# Question about New Model Blackhawk-convertible



## chieninhouston (Aug 12, 2011)

I am looking to buy a single-action revolver. The Ruger BN-34XL: New Model Blackhawk - convertible is on my top list. I would like to know if the moon clip required to shoot with the extra 45acp or 9mm cylinder? The catalog and manual did not address this. Need a little help here. Thank you.
--
James


----------



## talldrink (Dec 21, 2010)

No moon clips are needed. I have the 45ACP/45Colt and all you do is swap the cylider.


----------



## chieninhouston (Aug 12, 2011)

talldrink said:


> No moon clips are needed. I have the 45ACP/45Colt and all you do is swap the cylider.
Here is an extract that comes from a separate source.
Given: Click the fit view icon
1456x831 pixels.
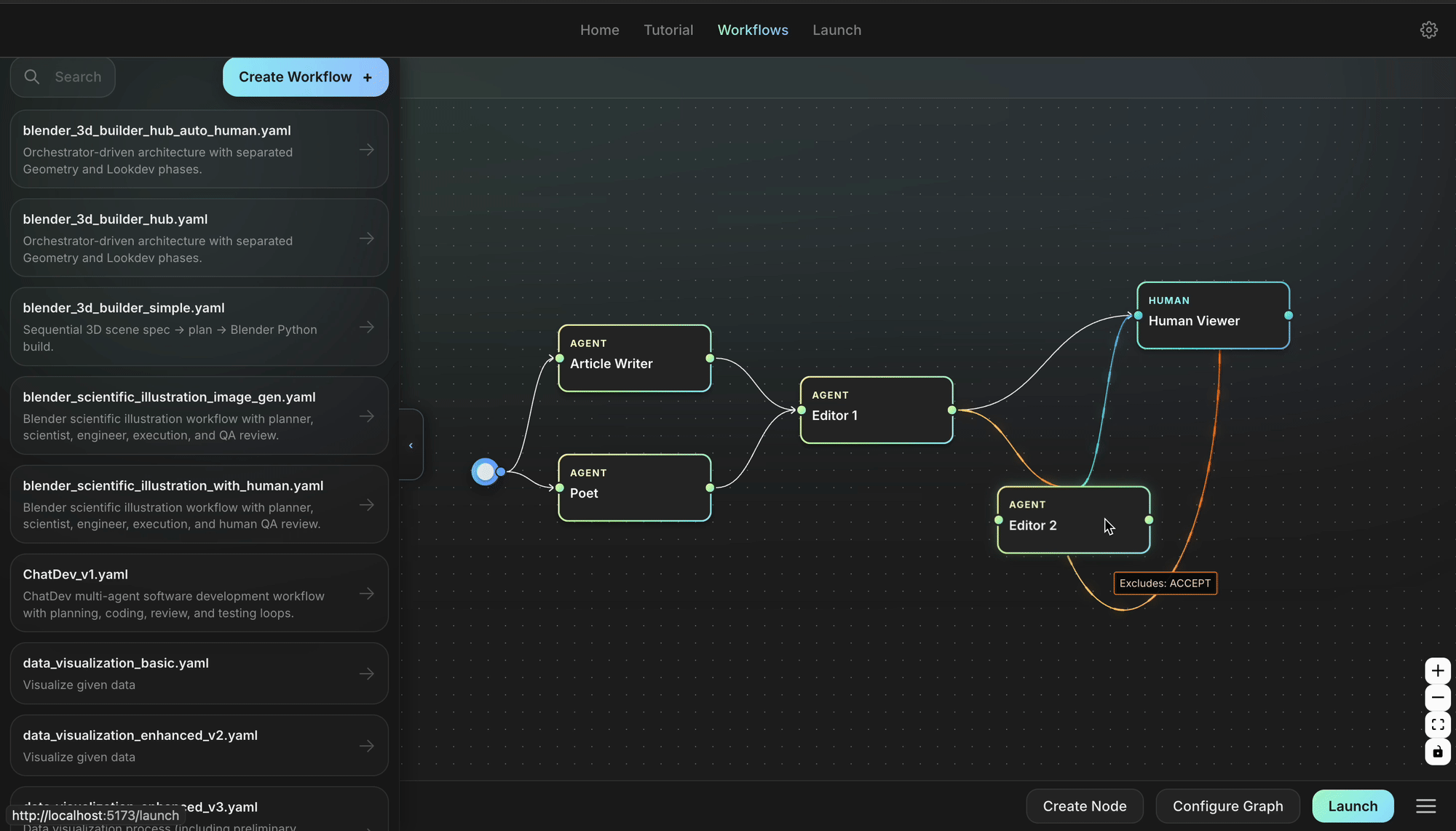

Thanks. Now all I have to do is find one at a reasonable price. Wish me luck.

---
James


----------



## chieninhouston (Aug 12, 2011)

Found one, and it followed me home today. Spent casing showing date 05/14/2012. SN: 38-175xx. Will be shooting at the range tomorrow. 
--
James


----------



## sevensix (Nov 17, 2012)

Got a Blackhawk 45 Colt/45 ACP yesterday with 4 5/8ths barrel for ease of carry. These new guns are made much better with superior fit and finish but not anywhere near a Colt New Frontier (at 3 times cost!). I hope to shoot mine soon and provide a detailed field report on its performance. If I get a scratch on mine I will not shed a tear. A Colt is more towards a museum piece they are so nice I'd be uncomfortable shooting one

-sevensix.


----------